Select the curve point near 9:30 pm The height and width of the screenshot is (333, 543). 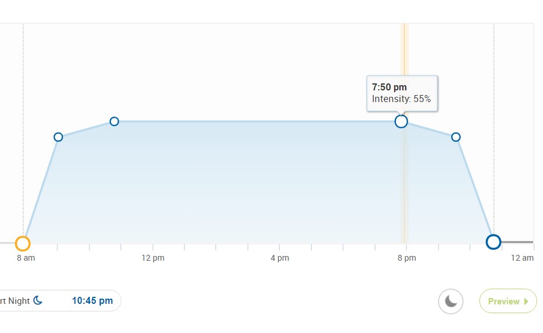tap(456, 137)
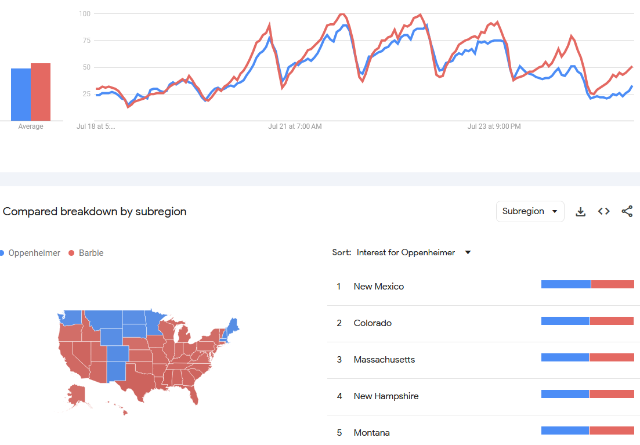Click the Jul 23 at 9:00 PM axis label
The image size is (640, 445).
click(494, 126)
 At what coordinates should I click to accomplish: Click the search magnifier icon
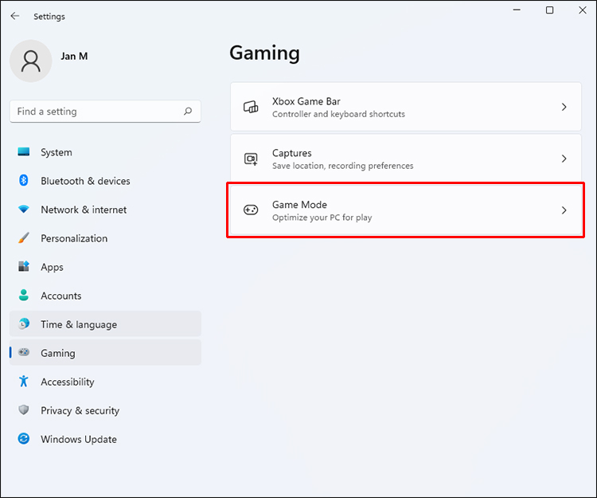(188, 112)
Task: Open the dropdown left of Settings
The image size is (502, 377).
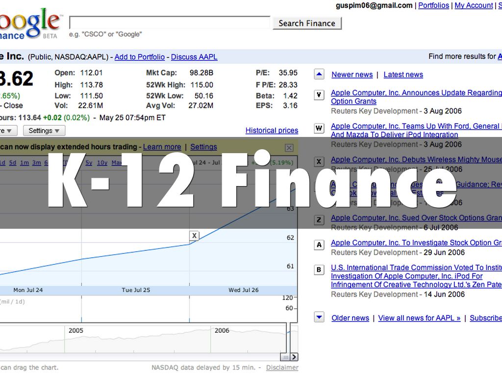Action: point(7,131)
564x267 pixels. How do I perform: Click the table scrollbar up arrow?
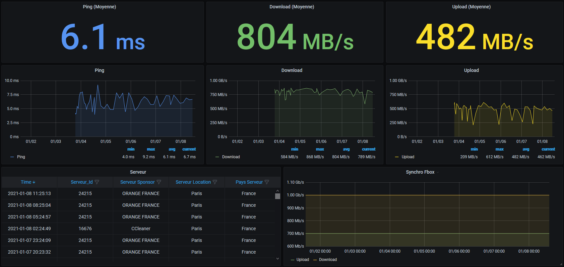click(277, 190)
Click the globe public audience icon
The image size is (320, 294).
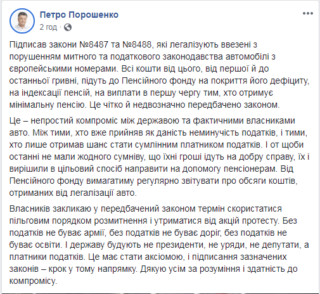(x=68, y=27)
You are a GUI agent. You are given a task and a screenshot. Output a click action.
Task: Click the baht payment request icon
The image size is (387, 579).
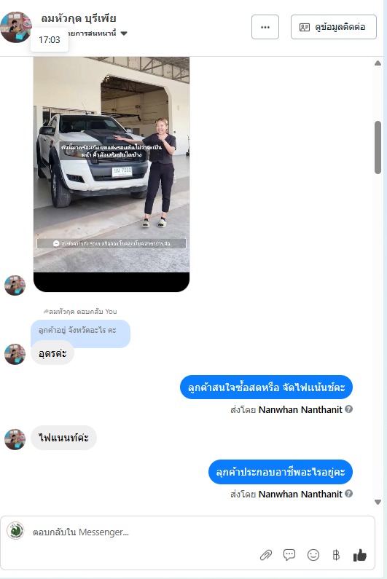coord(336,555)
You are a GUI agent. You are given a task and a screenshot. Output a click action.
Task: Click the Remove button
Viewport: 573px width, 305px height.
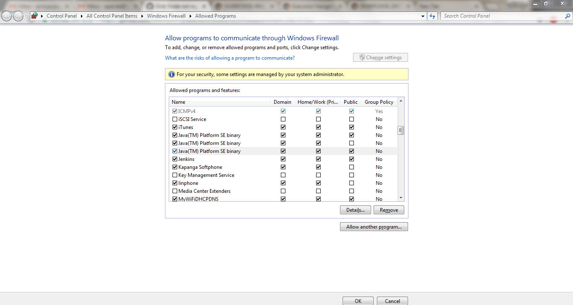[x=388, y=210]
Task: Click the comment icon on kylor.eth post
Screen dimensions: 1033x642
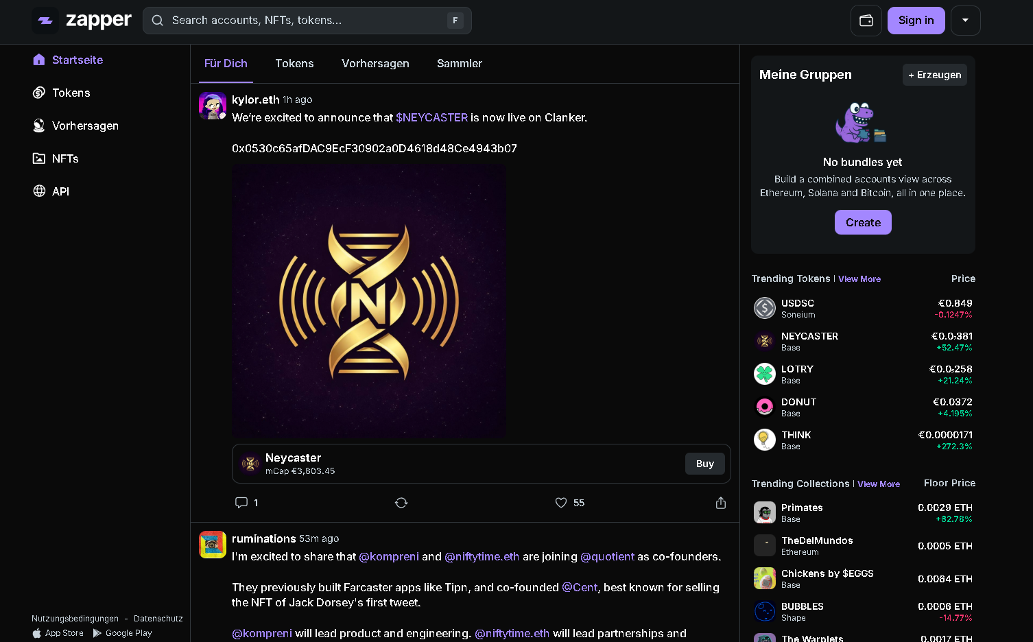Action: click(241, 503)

What you should do
Reproduce exactly, without any picture, the lines from the one bearing "Click the globe public audience icon" to the last line of the records above.

Task response
Click the globe public audience icon
The image size is (320, 294).
(x=68, y=27)
You are a GUI agent. You are given a task and a screenshot. Output a click action.
Task: Click the baht payment request icon
The image size is (387, 579).
coord(336,555)
You are a GUI agent. You are given a task and a screenshot. Output a click action.
Task: Click the Remove button
Viewport: 573px width, 305px height.
[x=388, y=210]
Task: Click the comment icon on kylor.eth post
Screen dimensions: 1033x642
Action: click(241, 503)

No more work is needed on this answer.